Thankfully for Parris and Moon, this intense feminine exchange was abruptly terminated when the Indian pulled his vehicle to a stop at Patsy Poynter's residence, where he escorted his intended to her front door. (The couple's embrace was discreetly concealed in thickish shadows cast by branches of a bushy white mulberry tree).

Miss Whysper, who had double-parked the Bronco about a half block away, waited patiently.

From Miss Poynter's home, the small caravan motored across town to Professor Mayfair's first-floor flat in a singles' apartment building that catered to university staff, where Parris's girlfriend gave him a perfunctory kiss-off. Five minutes later, with the Bronco remaining about a hundred yards to the rear, the men arrived at Scott Parris's hilltop redbrick home, where the chief of police was dropped off with a “see you later, pardner.”

With all his deliveries made, Charlie Moon rolled his big SUV out of town with the Bronco now not so far behind.
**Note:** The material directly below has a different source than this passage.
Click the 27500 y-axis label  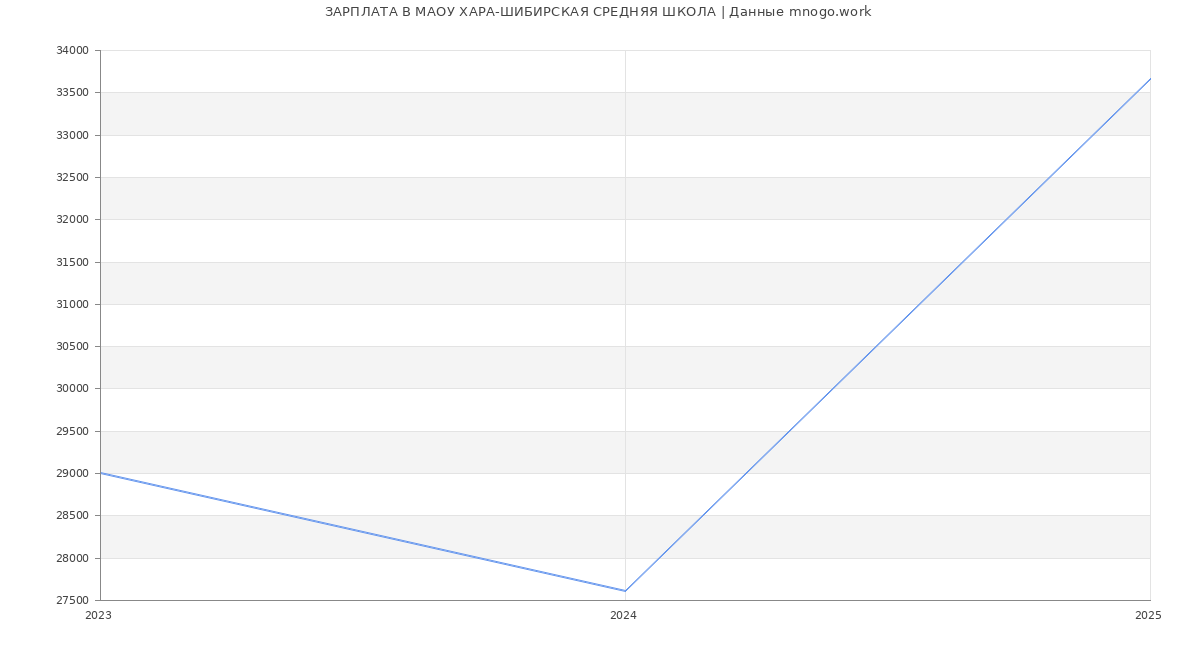click(x=73, y=601)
A lonely male trailed by a lonelier female of the species is suggestive, but if they had been sitting side by side, their loneliness would hardly have been decreased. The pair of Ford SUVs proceeded down a long, dark highway under a cold heaven that was extravagantly sprayed with sparkling diamonds.
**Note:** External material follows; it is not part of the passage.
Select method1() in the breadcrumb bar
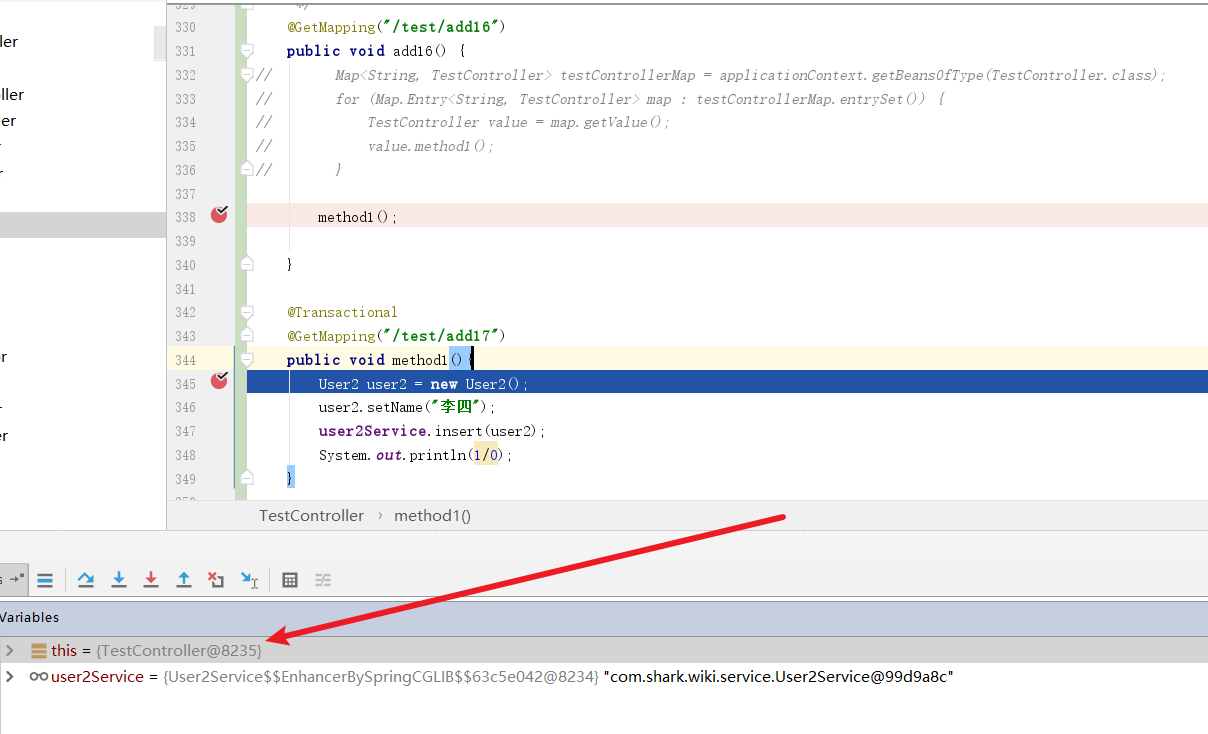 (x=432, y=516)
They finally turned into the Columbine gate and had some rough going over a few miles of bumpy ranch road.

As Moon passed the foreman's residence, he took note of the fact that the lights were turned off and that …
Pete Bushman's pickup isn't parked in the driveway.
The rancher concluded that …
Pete and Dolly must be over at the Big Hat headquarters for the night.
A reasonable guess. But after the pair of oversize motorcars crossed the creaky bridge over the Too Late Creek and were within sight of the ranch headquarters, Moon spotted Bushman's truck parked close to the front porch—like folks do when there's something to load up. Or unload.

MISS
SUSAN
WHYSPER
OBSESSES

The lady who had assumed that name parked the Bronco under the gaunt limbs of an almost-bare cottonwood, pulled her jacket collar over her neck, and stared at the crystal-clear sky.
It will be very cold tonight.
Not that she would mind; Miss Whysper was a hardy soul and the prospect of frigid weather suited her just fine. The various and sundry cargo the SUV was carrying did not. (Suit her)
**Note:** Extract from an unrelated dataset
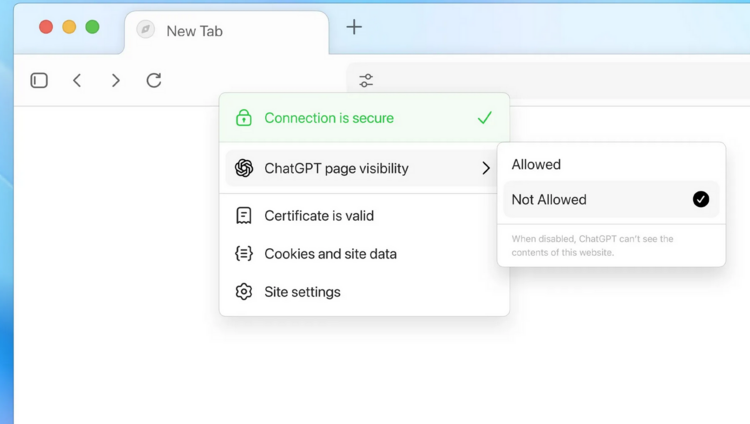Click the green lock icon
The width and height of the screenshot is (750, 424).
[x=244, y=118]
She eyed a plastic box that still contained a few of the original dozen Grandmother's Best chocolate-chip cookies. There were also several discarded Butterfinger candy-bar wrappers littering the old SUV, an open box of Ritz crackers, and a partially eaten Velveeta sandwich that had been slathered with Miracle Whip. That wasn't the worst of it, and Miss Whysper was reminded that she had some serious tidying up to do when an opportunity presented itself.
I wonder whether I ought to close the car windows tight
. She frowned.
Or should I leave them cracked a little bit?
There were pluses and minuses to be considered. To wit:
If I close them, the inside of the car might smell like roadkill in the morning.
On the other hand …
If I leave the windows open an inch so the old clunker can air out, the odors might attract animals
. She glanced at the Columbine headquarters building.
Like that old hound peering out from under the porch.
Which development might well prove awkward to a woman of business who needed to make a favorable impression.